Beachball aliens, Rugrats and 808 snare rolls… The brothers in arps take on our quick-fire Q&A.

If you weren’t making music what would you be doing?

Al: Working as a researcher (I’ve got a humanities PhD).

What’s the best advice you’ve ever received?

Al: “It’s better to regret something you have done than something you haven’t done.”

What inspires you?

Paul: I’m not sure that it’s anything tangible. David Lynch refers to art that “thrills his soul”, and I find there are moments in music and film that give me a feeling much like what he’s describing. If I don’t get that feeling, I quickly lose interest.

What’s the next big thing?

Paul: Something that sounds like the theme from Rugrats, but with more 808 snare rolls.

Best club experience?

Paul: I’ve never been big on clubbing but seeing The Advent live at Sankeys in ’98 really sticks in my mind. I still have the sound of that 909 hi-hat ringing in my ears.

What’s the worst job you’ve ever had?

Al: Working in a call centre, cold calling shopkeepers and trying to sell them soft drinks (usual response: “Fuck off”).

When did you realise you could give up your day job?

Al: When I finally understood that all I really enjoyed doing was making music and DJing.

Which song do you wish you wrote?

Paul: Autechre’s ‘VLetrmx21’ springs to mind. Just a Juno 106 having its cutoff and resonance tweaked through a reverb unit for 8 minutes, and one of the most phenomenal pieces of music I’ve ever heard.

What’s the easiest way to make it in the music industry?

Al: It would appear at the moment that its having a rich daddy.

What’s the worst track you’ve ever released?

Paul: ‘Loader’, from the Golden Traxe album. It sounds horrible. The rest of that LP was made with FL Studio 5 on a shitty Advent laptop. I’d just purchased a MacBook and Ableton Live 7 and I decided I’d better justify the expense by getting accustomed to producing with them. I didn’t have a clue what I was doing. Live didn’t handle digital clipping at all well, and there’s loads of it on that track.
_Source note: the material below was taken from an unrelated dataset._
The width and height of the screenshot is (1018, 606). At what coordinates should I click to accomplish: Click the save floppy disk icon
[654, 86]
I can’t listen to it any more without an overwhelming sense of embarrassment.

Recommend us a film.

Paul: Dark Star by John Carpenter. It’s a very haunting, tragic study of loneliness, failed aspirations and the onset of madness. Albeit with a funny script, beachball alien and superb soundtrack by the director.

What or who is underrated?

Paul: Electronic music as a listening experience, beyond the club aspect. Headphone music, if you like, with little details that grab your attention with each listen, adding to a track’s longevity. There’s still plenty of artists continuing the more melodic traditions of – sorry – IDM, but I do feel they’re overlooked. Hopefully, this may change with the hype around the new Aphex Twin LP (which I haven’t heard yet). Although it might also lead to a load of inferior, glitchy-to-the-point-of-missing-the-point RDJ copyists.
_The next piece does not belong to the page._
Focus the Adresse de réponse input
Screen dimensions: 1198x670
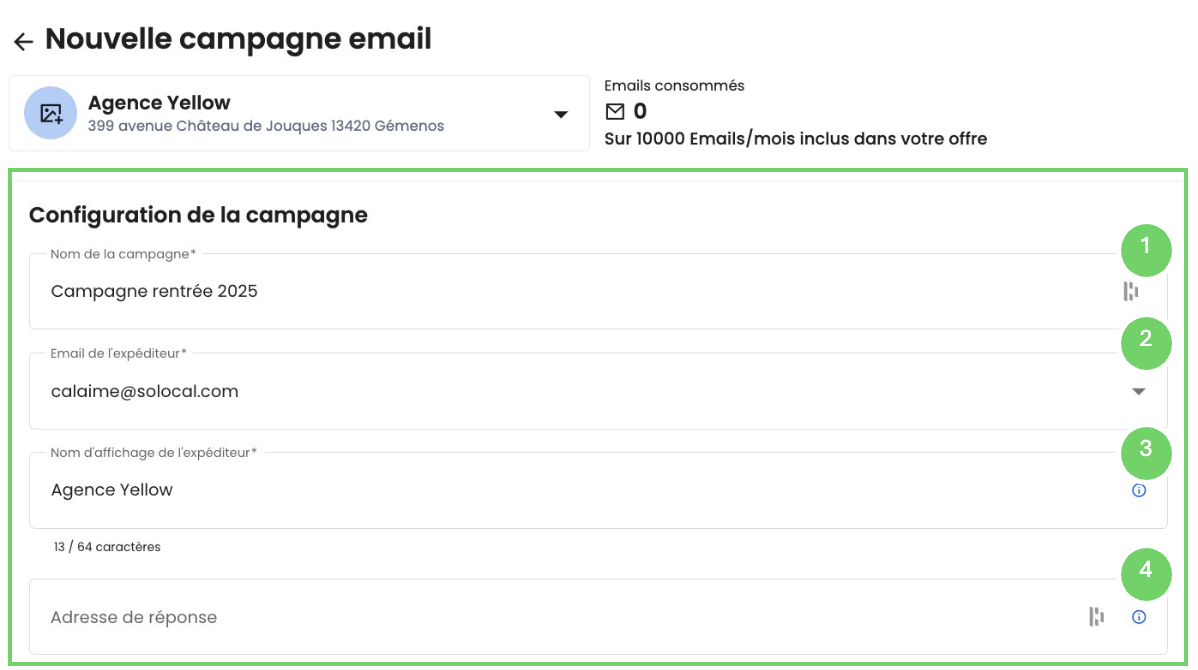(500, 617)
Al: A lot of producers we respect and whose tunes we play in our sets seem to get little recognition generally, though I would argue that there’s no difference in quality from hyped big names (apart from their stuff usually being better!).

What or who is overrated?

Paul: The loudness war. We’ve ended up with producers being more concerned with how loud their music is than whether or not it’s actually any fucking good. I’m convinced it’s a big marketing ploy conjured up by plugin developers in an effort to sell repackaged, identical dynamics processors again and again.

What are you addicted to?

Al: Music, coffee, beer.

What is your greatest regret?

Paul: Spending nearly ten years making music before even sending any demos.

Al: Not having more self-belief.

What one thing would most improve your life?
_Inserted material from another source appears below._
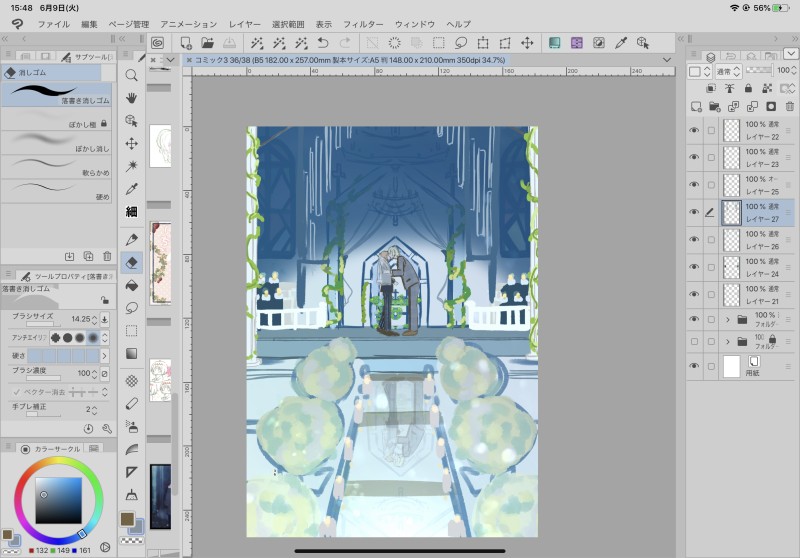Select the Magnifier zoom tool
The height and width of the screenshot is (558, 800).
click(x=131, y=75)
Al: If people listen to our new album.

Art or money?

Al: Art. With just enough money to make doing the art possible.

Paul: Many producers are ending up concentrating less on experimentation and more on the simplest way to guarantee shitloads of cash. I could rant for hours about this…

What’s your single biggest frustration within the music industry?

Al: Still feeling like an outsider.

Favourite label?

Paul: Warp Records. I didn’t really understand more contemporary electronic music until hearing Autechre, Polygon Window, B12, Reload, The Black Dog, Sabres Of Paradise… After that, it all made sense. Although I’m not so keen on their more recent output, their 90s releases constitute a large portion of my favourite albums of all time, so they remain at the top.

Tweet us a tip. What’s the best production advice you can give in 140 characters or less?

Paul: Keep your levels low, avoid EQ boosts, give each element space, watch them find their way into the mix. Keep going. Repeat until death.